As vitórias da Federação Russa apontam para a formação de uma barreira de contenção à mais aparatosa máquina de guerra de agressão internacional da atualidade – a Organização do Tratado do Atlântico Norte (Otan), liderada pela maior superpotência bélica de todos os tempos, o imperialismo estadunidense. Por isso, a destruição ou o enfraquecimento da Rússia tornou-se o centro imediato da estratégia e da tática das potências imperialistas. Foi com essa finalidade que se realizou no final de junho a cúpula da Otan em Madri. A Aliança adotou um novo conceito estratégico e decidiu expandir-se ainda mais com a adesão anunciada da Finlândia e da Suécia, assunto que permanece pendente até que cada um dos membros do pacto militar atlantista emita seu voto favorável.
Depois de seis meses de guerra no leste da Europa, fica evidente que este conflito mudou profundamente a ordem mundial em muitos aspectos, incluindo questões envolvendo a paz mundial, cadeias de suprimentos globais, relações internacionais e também segurança alimentar e energética para muitos países.
A operação militar russa na Ucrânia não é um enfrentamento meramente russo-ucraniano. O que está em disputa é a reconfiguração da “ordem mundial”, do “sistema internacional”, processo que se acelera e vai ganhando contornos mais nítidos. À medida que a ordem mundial se altera, a hegemonia do Ocidente, liderado pelo imperialismo estadunidense, enfraquece. Os EUA obtêm alguns ganhos de curto prazo com a guerra na Ucrânia – superlucros para sua indústria bélica e vantagens imediatas no mercado de energia. Mas estrategicamente perdem, assim como perdem a Ucrânia e seus aliados da Otan e União Europeia.
Está em curso a emergência do mundo multipolar, que não significa um cenário de paz. É resultado de conflitos e pode engendrar outros mais.
Desde que terminou a Guerra Fria, com a extinção da mais importante força contentora do imperialismo estadunidense – a União Soviética – os Estados Unidos buscam impor no mundo a sua hegemonia exclusiva. A expansão da Otan, para além das guerras norte-americanas, foi o principal mecanismo para a imposição desse domínio. Hoje, aparece como força de contenção ao imperialismo estadunidense a China, fortalecida com a parceria com a Rússia reiterada em termos enfáticos na Declaração conjunta de 4 de fevereiro. Por isso mesmo, os EUA abrem frentes de conflito com o país socialista asiático em torno das questões de Taiwan, Indo-Pacífico, Mar do Sul da China, e colateralmente, a Península Coreana.
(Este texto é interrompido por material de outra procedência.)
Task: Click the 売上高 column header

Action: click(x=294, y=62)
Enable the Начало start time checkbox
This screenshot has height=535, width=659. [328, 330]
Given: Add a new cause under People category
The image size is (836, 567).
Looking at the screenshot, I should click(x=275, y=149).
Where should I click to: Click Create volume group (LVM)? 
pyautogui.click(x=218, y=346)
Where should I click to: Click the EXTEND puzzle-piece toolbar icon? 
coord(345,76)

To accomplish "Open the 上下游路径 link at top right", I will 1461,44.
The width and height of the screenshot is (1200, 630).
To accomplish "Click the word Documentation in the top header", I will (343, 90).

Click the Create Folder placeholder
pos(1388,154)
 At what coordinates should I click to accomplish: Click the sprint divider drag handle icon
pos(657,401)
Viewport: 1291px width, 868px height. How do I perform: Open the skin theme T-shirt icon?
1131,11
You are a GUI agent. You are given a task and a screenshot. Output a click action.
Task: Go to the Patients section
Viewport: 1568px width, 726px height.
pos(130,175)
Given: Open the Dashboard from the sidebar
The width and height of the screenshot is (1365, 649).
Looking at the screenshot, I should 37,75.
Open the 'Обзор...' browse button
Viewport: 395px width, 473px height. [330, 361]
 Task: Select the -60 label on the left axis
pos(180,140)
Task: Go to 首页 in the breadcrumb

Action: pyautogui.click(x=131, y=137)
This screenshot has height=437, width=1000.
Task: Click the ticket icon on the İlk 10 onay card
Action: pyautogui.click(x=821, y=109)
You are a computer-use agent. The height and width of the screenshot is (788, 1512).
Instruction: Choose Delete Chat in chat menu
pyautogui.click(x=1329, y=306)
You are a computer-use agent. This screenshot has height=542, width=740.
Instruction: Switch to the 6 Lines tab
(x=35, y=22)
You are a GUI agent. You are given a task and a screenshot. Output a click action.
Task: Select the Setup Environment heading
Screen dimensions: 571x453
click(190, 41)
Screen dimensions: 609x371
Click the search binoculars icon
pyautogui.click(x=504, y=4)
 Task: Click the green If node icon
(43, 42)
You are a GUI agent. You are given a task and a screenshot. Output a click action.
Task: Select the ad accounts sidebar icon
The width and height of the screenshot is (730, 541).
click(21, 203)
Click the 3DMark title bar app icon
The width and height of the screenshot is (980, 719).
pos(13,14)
O desenrolar dos acontecimentos também tem deixado claro que não passa de um mito a tese do isolamento diplomático e político da Rússia, seja no palco da ONU ou no âmbito das relações com os países do Brics, países africanos, latino-americanos, do Oriente Médio e da Ásia Central. São cada vez mais numerosos os países que mostram simpatia para com a Rússia ou neutralidade, sem sucumbir à pressão estadunidense para sancionar a Rússia ou romper relações.